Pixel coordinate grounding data
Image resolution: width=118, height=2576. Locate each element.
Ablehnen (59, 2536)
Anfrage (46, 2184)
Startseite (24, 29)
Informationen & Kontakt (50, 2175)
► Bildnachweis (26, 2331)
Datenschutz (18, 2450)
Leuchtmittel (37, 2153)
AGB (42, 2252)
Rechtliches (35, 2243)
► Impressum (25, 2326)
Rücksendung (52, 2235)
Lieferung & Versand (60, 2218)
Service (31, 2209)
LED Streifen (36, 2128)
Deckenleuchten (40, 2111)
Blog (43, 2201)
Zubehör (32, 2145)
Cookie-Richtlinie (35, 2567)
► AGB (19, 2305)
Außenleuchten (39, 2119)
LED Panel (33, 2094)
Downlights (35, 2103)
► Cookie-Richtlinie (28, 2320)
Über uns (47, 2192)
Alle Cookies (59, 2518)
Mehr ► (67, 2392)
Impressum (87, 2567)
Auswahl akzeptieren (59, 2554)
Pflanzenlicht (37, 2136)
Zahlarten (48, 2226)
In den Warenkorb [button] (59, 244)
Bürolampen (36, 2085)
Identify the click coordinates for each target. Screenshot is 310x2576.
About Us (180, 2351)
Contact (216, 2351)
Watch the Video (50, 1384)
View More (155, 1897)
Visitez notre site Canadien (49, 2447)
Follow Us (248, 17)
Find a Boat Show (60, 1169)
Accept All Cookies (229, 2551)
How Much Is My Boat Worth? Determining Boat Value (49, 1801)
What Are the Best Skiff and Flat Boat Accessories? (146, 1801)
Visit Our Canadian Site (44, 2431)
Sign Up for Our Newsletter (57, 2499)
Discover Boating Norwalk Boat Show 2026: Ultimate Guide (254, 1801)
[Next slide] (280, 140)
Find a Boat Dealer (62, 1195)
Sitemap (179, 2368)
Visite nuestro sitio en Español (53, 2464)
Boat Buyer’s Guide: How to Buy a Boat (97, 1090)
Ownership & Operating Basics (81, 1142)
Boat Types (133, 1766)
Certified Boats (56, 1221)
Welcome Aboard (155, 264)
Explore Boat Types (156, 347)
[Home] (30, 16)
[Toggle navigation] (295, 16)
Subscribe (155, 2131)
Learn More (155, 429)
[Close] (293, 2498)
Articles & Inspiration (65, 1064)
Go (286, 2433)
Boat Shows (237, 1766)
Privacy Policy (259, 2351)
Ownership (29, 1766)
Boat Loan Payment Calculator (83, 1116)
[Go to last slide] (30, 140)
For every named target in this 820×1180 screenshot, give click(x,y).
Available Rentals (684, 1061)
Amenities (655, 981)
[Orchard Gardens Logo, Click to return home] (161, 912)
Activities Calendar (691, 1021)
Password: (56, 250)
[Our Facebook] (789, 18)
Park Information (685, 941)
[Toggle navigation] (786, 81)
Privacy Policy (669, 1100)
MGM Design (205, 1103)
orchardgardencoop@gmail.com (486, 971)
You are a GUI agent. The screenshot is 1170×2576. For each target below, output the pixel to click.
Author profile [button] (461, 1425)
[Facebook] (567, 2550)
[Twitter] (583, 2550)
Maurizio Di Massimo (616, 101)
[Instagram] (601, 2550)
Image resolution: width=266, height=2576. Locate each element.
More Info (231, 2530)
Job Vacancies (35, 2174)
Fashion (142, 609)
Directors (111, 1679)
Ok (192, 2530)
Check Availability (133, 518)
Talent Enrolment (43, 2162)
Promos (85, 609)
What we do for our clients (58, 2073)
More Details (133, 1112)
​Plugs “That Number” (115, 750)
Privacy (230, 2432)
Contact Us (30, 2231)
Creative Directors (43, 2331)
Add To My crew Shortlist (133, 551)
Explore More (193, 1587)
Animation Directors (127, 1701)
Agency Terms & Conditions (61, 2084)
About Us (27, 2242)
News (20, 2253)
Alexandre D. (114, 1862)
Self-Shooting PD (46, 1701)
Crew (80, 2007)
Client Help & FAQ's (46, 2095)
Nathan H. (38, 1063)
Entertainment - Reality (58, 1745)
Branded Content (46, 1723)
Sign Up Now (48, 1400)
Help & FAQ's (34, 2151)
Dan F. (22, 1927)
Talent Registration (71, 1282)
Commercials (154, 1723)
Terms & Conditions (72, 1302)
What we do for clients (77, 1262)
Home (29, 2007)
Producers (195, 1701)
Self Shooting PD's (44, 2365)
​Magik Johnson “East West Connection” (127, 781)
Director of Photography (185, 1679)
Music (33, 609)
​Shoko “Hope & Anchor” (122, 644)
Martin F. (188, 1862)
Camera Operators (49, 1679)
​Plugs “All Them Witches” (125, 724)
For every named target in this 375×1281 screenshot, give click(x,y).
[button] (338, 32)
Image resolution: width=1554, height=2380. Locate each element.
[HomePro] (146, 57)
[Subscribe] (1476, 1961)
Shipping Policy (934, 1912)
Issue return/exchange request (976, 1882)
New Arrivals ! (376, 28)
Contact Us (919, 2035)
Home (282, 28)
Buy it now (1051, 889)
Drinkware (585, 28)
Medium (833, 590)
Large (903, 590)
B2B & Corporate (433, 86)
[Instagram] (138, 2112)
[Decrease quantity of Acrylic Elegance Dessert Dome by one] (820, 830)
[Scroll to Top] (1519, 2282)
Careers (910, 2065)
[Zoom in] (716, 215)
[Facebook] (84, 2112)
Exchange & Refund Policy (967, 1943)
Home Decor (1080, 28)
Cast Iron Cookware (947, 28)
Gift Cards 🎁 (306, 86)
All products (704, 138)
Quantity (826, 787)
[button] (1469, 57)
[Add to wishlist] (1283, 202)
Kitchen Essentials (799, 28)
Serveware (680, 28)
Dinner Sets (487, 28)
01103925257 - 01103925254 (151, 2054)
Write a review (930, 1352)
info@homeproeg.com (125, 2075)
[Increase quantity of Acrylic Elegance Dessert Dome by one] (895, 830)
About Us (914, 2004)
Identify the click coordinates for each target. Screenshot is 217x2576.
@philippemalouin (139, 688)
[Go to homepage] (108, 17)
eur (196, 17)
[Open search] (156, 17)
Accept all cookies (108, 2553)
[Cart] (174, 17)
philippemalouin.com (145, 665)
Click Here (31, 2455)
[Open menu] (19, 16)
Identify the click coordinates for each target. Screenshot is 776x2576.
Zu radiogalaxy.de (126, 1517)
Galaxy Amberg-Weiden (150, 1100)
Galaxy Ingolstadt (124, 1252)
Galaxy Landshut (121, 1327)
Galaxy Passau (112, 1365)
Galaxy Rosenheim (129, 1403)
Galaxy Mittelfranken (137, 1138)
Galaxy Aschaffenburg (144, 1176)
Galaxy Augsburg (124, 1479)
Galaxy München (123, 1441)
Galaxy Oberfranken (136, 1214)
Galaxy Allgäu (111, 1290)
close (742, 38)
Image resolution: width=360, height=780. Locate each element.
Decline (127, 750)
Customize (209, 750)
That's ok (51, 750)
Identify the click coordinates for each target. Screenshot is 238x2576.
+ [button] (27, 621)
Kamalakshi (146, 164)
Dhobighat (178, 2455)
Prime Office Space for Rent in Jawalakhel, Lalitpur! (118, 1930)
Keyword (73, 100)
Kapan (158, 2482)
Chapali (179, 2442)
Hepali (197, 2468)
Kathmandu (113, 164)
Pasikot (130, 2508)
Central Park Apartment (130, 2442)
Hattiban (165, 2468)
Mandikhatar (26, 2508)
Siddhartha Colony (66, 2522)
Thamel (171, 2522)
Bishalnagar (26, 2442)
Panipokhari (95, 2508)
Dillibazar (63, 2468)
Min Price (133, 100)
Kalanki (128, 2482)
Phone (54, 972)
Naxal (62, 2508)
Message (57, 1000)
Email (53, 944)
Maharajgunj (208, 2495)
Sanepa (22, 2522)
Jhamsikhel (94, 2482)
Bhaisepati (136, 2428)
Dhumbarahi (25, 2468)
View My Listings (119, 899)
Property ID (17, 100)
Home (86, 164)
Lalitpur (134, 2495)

PROBLEM REQUIREMENTS:
I'd like the lines above from the one with "Careers (910, 2065)" up to and including the one with "About Us (914, 2004)" copied exactly, with no other lines.

ANSWER SPACE:
Careers (910, 2065)
[Zoom in] (716, 215)
[Facebook] (84, 2112)
Exchange & Refund Policy (967, 1943)
Home Decor (1080, 28)
Cast Iron Cookware (947, 28)
Gift Cards 🎁 (306, 86)
All products (704, 138)
Quantity (826, 787)
[button] (1469, 57)
[Add to wishlist] (1283, 202)
Kitchen Essentials (799, 28)
Serveware (680, 28)
Dinner Sets (487, 28)
01103925257 - 01103925254 (151, 2054)
Write a review (930, 1352)
info@homeproeg.com (125, 2075)
[Increase quantity of Acrylic Elegance Dessert Dome by one] (895, 830)
About Us (914, 2004)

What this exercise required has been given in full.